-- Begin Article --

Lincoln leads the Oscar race, Life of Pi is second. But there are more than a few surprises among the nominations.  

It seemed that this year’s Oscar nominations would unfold as expected.  Many prediction and handicapping articles, most of them alike, said so.

Well, not quite.

Yes, the usual subjects are all there in the Best Picture category: Lincoln with 12 nominations over all, Zero Dark Thirty (which opens here tomorrow), Argo, Les Misérables and the others.

Notice: two CIA operations competing against each other. 

But Life of Pi with 11? That’s a surprise. And Amour? A foreign-language film nominated as Best Picture is rare enough, but this one crept its unexpected way into five categories in total, including Director and Screenplay (Michael Haneke), Best Actress (Emmanuelle Riva) and Best Foreign Language Film.

Amour opens here next week. It screened last fall at the Vancouver International Film Festival.

Speaking of directors, where are Kathryn Bigelow, Quentin Tarantino and Ben Affleck? Nowhere, although their films have multiple nods and Tarantino has a writing nomination.

Most satisfying:  Beasts of the Southern Wild got four nominations, including Best Picture, Director and Actress. Little films like this are too often run-over by the big ones.

 

Incidentally, Quvenzhane Wallis is the youngest actress ever nominated as Best, while Amour’s Emmanuelle Riva is the oldest. Emma Stone told us that in this morning’s announcement.

As a Canadian, it’s most satisfying to see that Rebelle, the Quebec film about child soldiers in Africa and listed as War Witch, has made it through to these final nominations.  The Foreign Language category is Amour’s to lose but it’s still a great honor.  Interesting that neither Rust and Bone nor its star Marion Cottilard were nominated.  

Rebelle, which also played at VIFF, will be back at the Pacific Cinematheque on Jan. 18.

-- End Article --
-- Begin Data shown --

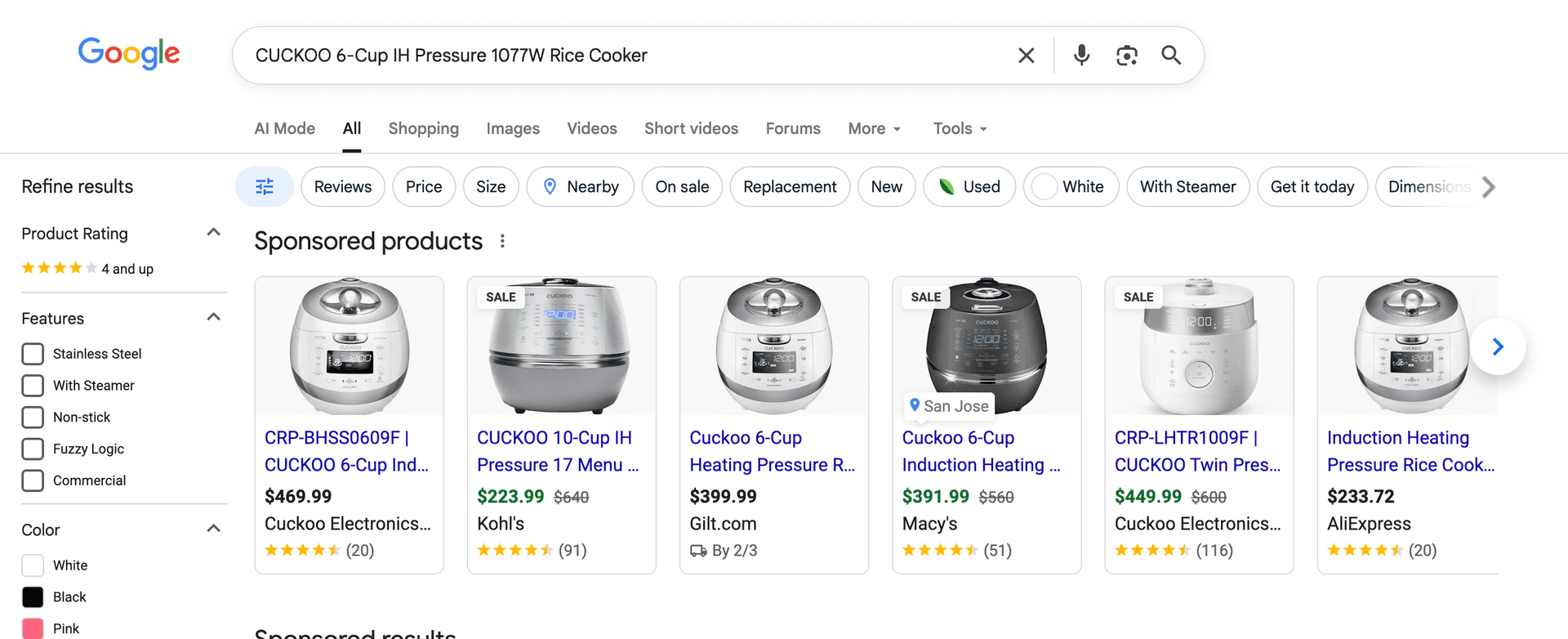The image size is (1568, 639).
Task: Collapse the Product Rating section
Action: point(213,233)
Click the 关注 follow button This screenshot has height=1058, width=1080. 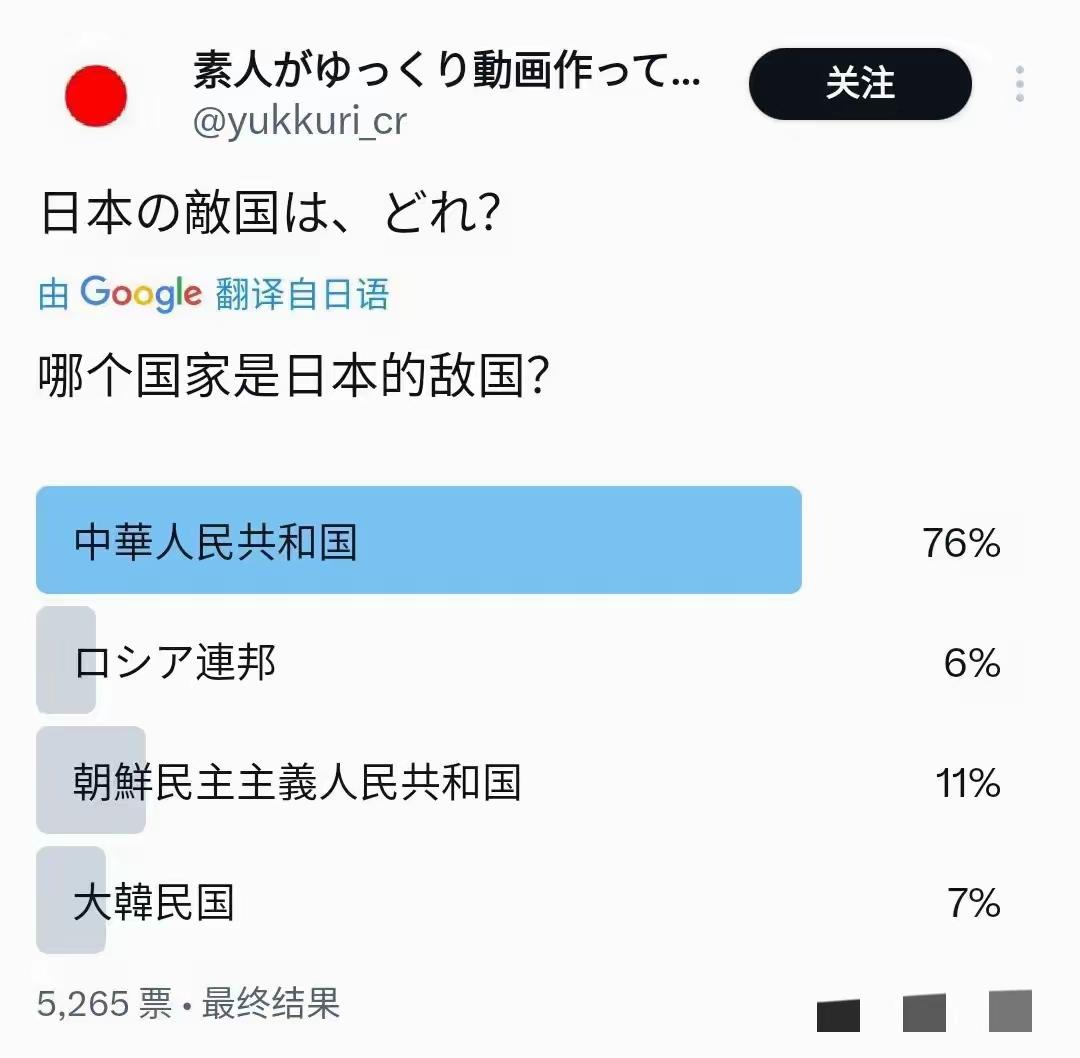(861, 85)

-- End Data shown --

● Directives:
A. Answer these questions from the Oscar nominations article:
(i) How many nominations did Lincoln receive overall?
(ii) At which festival did Amour screen last fall?
(iii) On what date will Rebelle be back at the Pacific Cinematheque?
B. Echo the Oscar nominations article from "Lincoln leads the" up to and including "Foreign Language Film.".
C. Carry on the Oscar nominations article from the point where it stops.
You will not need the data to do what is asked here.

● Solved tasks:
A.
(i) 12
(ii) The Vancouver International Film Festival
(iii) Jan. 18

B.
Lincoln leads the Oscar race, Life of Pi is second. But there are more than a few surprises among the nominations.  

It seemed that this year’s Oscar nominations would unfold as expected.  Many prediction and handicapping articles, most of them alike, said so.

Well, not quite.

Yes, the usual subjects are all there in the Best Picture category: Lincoln with 12 nominations over all, Zero Dark Thirty (which opens here tomorrow), Argo, Les Misérables and the others.

Notice: two CIA operations competing against each other. 

But Life of Pi with 11? That’s a surprise. And Amour? A foreign-language film nominated as Best Picture is rare enough, but this one crept its unexpected way into five categories in total, including Director and Screenplay (Michael Haneke), Best Actress (Emmanuelle Riva) and Best Foreign Language Film.

C.
A few other notables:

Silver Linings Playbook got a well-deserved eight nominations (as many as the more highly touted Les Miserables) and notably, since it hasn’t happened since 1981, in all four acting categories: Best Actor (Bradley Cooper), Best Actress (Jennifer Lawrence, yeah!), Best Supporting Actor (Robert De Niro) and Best Supporting Actress (Jacki Weaver).

Anne Hathaway got the nomination everybody predicted she’s sure to win: Best Supporting Actress for her 15-minutes of screen time in Les Miserables. Hugh Jackman is up for Best Actor, but Daniel Day-Lewis is surely blocking his way.

Naomi Watts got the nomination she deserved for The Impossible. It opens here tomorrow.

Searching for Sugar Man (rediscovering a forgotten singer) and The Invisible War (rape in the US military) are my favorites among the documentaries, and Wreck-It-Ralph is the rambunctious gem among the animated features.

The Master, which never caught on big with audiences, was nominated for its three main actors: Joaquin Phoenix, Philip Seymour Hoffman and Amy Adams.

The biggest money-makers didn’t do much. The Avengers got one nom; The Dark Knight Rises got none. But oddly Snow White and the Huntsman got two, neither for Best Generator of Celebrity Scandal.